▶ **What you should do**
Please copy every line of the records below that holds the word "computer".

▶ **Listed entries**
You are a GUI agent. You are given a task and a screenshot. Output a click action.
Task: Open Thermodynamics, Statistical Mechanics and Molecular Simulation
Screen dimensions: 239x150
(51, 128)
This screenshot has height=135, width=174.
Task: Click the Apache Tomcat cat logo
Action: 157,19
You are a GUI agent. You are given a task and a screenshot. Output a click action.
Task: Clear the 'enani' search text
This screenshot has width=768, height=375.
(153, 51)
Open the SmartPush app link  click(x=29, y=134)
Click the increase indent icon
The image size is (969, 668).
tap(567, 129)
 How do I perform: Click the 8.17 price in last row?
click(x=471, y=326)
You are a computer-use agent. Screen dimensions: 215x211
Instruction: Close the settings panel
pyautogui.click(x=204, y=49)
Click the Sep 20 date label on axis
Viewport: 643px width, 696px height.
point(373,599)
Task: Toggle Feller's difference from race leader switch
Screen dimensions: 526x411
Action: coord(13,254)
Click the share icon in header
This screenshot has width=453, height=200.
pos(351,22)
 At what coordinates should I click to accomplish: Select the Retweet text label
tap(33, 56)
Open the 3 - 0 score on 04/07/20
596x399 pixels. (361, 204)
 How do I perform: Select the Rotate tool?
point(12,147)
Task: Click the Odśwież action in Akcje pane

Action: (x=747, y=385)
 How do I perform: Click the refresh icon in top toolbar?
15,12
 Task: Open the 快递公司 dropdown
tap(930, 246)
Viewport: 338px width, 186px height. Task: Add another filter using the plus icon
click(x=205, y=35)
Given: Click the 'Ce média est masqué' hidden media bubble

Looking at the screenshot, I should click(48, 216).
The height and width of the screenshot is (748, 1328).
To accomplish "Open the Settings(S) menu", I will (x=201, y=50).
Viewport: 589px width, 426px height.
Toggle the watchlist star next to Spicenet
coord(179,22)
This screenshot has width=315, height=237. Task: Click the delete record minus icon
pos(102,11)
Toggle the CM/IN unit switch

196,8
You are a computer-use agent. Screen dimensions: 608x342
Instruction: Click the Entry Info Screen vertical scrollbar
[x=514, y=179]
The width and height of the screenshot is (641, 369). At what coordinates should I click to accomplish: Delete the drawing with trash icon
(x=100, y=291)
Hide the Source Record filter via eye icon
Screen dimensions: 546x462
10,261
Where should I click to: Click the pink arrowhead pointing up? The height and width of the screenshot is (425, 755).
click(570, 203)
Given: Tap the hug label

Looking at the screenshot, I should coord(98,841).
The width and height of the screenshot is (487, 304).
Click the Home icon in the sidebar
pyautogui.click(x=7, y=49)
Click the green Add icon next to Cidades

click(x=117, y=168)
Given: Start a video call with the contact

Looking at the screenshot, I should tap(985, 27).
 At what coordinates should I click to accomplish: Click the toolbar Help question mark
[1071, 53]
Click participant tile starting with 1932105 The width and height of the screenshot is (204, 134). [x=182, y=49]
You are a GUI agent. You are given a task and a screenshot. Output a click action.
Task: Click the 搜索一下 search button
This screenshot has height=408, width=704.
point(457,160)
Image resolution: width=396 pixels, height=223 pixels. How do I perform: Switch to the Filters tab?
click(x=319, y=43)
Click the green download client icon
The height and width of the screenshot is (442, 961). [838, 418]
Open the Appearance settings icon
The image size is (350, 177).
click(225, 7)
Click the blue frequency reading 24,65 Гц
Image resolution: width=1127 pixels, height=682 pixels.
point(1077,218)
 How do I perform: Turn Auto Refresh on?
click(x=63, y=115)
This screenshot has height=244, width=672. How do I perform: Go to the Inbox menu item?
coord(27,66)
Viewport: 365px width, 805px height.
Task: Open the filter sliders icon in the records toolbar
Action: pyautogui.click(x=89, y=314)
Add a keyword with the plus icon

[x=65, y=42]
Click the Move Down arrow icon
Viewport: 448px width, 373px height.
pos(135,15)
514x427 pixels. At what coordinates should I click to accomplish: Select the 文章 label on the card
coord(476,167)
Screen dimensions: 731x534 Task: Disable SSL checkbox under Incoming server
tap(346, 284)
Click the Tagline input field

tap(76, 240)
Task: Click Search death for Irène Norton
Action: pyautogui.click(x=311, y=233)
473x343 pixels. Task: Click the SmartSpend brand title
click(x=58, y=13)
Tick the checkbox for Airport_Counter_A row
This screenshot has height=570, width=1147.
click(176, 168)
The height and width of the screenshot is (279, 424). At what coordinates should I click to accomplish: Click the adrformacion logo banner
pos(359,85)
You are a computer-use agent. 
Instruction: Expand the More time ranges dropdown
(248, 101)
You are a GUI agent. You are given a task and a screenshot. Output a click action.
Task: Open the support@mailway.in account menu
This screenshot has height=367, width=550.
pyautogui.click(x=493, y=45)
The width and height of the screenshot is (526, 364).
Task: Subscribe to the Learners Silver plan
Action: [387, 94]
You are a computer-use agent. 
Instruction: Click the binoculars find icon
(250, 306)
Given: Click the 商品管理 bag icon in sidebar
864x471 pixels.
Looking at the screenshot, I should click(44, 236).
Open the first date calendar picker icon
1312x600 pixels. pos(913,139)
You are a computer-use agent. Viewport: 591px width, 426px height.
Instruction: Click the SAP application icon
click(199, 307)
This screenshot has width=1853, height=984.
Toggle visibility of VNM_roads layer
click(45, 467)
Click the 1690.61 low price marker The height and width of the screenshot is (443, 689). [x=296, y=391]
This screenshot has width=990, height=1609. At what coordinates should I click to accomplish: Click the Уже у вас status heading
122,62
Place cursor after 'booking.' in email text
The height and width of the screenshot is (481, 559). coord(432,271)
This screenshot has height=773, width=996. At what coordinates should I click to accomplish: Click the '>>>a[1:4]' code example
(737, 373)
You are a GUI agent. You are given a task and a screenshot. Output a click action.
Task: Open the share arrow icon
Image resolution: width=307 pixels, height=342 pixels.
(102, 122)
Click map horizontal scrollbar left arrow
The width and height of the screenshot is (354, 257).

▶ **Task solution**
You are a computer-use agent. Screen dimensions: 215x211
You are a computer-use agent. Screen dimensions: 608x342
You are a computer-use agent. 
You are a computer-use agent. 
You are a computer-use agent. Viewport: 591px width, 426px height.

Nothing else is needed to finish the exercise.